[Stored records]
....................

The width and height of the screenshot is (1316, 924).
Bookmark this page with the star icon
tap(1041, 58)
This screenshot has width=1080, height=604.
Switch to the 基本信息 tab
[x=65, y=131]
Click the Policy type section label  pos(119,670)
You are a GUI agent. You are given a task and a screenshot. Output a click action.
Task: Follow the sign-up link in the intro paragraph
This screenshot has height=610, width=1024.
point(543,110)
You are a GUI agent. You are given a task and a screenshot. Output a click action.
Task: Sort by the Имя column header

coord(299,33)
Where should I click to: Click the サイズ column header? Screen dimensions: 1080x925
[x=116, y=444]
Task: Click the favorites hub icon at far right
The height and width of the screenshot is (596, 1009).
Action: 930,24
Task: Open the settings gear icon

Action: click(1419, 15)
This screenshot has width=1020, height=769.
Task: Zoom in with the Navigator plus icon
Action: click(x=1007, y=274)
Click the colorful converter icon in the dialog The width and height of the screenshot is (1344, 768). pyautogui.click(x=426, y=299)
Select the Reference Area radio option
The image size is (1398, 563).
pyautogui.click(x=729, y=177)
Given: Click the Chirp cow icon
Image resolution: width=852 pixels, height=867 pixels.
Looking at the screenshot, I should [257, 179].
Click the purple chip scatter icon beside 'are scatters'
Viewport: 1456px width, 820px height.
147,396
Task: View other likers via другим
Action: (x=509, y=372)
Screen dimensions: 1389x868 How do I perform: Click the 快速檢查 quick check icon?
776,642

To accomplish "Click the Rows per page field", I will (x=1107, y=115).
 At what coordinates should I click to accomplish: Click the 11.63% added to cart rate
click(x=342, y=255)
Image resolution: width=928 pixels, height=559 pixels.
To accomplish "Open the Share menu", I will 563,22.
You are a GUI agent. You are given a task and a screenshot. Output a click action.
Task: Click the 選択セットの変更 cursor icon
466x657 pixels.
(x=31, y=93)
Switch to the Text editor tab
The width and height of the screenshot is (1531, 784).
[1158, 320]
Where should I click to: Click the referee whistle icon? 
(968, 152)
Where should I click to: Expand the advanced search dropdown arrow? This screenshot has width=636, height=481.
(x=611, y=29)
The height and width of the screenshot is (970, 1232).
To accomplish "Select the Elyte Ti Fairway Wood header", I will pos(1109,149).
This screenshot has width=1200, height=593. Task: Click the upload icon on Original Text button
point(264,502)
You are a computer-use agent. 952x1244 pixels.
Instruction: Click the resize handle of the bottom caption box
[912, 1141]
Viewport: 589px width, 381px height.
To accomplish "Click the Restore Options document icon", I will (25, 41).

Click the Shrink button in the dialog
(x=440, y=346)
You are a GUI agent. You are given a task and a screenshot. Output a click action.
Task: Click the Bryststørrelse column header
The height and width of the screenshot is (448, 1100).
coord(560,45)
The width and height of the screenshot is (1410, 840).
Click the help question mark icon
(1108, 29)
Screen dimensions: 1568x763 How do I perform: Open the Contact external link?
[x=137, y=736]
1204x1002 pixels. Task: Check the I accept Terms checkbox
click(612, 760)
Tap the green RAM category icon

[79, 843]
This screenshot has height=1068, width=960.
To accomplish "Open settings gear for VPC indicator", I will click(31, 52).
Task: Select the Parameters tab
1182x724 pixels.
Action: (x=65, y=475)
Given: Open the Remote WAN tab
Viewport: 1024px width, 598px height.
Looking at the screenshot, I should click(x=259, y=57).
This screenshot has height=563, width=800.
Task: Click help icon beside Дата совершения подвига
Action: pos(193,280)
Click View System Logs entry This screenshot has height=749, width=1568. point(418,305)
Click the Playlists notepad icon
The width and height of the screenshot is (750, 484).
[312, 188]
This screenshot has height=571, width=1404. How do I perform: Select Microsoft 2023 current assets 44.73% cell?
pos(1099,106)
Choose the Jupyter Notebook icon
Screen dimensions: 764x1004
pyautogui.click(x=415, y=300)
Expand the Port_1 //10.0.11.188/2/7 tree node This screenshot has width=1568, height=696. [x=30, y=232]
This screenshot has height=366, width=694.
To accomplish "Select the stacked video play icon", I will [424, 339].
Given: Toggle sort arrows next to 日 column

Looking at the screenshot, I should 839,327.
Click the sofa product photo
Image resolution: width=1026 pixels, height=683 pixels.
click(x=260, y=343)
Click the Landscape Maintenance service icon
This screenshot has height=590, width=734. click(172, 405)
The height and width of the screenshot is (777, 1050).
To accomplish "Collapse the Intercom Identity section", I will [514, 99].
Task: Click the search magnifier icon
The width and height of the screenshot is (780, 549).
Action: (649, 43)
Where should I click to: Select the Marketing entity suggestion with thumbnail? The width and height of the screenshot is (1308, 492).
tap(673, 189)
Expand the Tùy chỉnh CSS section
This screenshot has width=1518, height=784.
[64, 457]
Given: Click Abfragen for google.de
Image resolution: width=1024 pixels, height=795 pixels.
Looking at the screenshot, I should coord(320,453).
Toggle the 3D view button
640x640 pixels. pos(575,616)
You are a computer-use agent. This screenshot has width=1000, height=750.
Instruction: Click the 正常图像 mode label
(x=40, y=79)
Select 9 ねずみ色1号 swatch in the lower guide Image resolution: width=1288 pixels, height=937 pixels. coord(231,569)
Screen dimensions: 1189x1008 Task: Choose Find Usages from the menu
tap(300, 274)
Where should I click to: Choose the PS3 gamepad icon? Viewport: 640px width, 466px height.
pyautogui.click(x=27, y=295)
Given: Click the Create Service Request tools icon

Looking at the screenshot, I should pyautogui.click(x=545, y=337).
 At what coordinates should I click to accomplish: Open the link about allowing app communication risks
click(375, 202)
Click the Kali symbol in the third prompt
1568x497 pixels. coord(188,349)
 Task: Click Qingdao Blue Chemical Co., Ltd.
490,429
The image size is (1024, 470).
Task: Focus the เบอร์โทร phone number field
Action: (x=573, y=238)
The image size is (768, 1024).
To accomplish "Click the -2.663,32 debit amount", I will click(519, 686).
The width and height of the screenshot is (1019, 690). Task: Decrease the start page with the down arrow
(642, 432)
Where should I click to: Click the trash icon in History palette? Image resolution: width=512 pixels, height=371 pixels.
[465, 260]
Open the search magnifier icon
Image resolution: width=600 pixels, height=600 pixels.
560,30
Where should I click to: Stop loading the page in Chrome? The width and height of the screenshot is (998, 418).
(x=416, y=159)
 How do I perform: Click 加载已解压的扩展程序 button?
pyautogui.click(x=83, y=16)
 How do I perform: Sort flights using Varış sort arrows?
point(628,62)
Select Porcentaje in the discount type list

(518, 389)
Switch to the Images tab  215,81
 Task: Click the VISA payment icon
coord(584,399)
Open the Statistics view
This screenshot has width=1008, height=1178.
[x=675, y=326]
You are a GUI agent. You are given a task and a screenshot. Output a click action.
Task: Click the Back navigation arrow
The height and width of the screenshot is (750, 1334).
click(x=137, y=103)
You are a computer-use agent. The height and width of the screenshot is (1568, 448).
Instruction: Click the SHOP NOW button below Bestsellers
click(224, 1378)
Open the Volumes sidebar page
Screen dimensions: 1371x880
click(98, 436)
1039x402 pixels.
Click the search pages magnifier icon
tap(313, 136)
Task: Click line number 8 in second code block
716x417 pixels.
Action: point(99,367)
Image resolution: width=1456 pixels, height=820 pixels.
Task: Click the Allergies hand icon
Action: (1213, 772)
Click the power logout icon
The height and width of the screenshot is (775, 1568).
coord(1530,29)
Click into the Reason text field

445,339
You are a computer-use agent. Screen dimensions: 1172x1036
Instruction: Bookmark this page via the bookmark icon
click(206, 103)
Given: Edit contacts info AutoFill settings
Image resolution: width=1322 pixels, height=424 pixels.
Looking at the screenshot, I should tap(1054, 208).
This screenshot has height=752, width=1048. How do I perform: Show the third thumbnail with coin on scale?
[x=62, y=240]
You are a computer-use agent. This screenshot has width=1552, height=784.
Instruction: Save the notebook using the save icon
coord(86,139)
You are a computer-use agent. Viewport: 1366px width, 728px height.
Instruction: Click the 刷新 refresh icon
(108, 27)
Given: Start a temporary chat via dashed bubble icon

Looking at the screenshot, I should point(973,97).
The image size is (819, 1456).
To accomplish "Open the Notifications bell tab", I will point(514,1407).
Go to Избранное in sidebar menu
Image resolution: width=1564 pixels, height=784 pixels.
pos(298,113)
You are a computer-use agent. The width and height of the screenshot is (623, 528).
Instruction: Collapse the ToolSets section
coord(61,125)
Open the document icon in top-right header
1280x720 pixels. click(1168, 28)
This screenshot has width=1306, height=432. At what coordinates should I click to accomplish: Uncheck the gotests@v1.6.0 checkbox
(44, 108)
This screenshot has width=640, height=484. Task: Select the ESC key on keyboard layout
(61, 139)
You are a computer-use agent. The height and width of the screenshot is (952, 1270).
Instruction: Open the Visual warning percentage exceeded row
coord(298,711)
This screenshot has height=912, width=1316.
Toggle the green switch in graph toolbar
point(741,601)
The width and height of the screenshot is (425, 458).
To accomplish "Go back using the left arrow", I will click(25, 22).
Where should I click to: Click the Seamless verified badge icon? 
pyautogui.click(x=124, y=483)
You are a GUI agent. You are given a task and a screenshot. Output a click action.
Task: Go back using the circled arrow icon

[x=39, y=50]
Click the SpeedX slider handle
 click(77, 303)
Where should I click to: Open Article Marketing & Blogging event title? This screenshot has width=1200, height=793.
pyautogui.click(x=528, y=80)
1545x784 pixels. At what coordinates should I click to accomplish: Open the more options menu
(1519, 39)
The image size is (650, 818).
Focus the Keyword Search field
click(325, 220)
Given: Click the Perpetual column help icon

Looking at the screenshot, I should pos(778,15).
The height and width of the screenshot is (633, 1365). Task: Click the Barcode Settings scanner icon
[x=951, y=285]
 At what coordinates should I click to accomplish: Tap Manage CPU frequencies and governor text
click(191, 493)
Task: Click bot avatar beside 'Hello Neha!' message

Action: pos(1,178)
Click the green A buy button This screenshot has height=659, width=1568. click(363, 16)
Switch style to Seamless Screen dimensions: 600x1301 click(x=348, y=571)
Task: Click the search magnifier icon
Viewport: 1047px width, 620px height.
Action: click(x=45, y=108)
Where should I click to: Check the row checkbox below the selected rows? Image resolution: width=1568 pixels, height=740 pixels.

....................

• **Requirement**
From the first line of the entries above to the line with "Click the Policy", please return every line exactly, keeping both ends.

• **Result for this task**
The width and height of the screenshot is (1316, 924).
Bookmark this page with the star icon
tap(1041, 58)
This screenshot has width=1080, height=604.
Switch to the 基本信息 tab
[x=65, y=131]
Click the Policy type section label  pos(119,670)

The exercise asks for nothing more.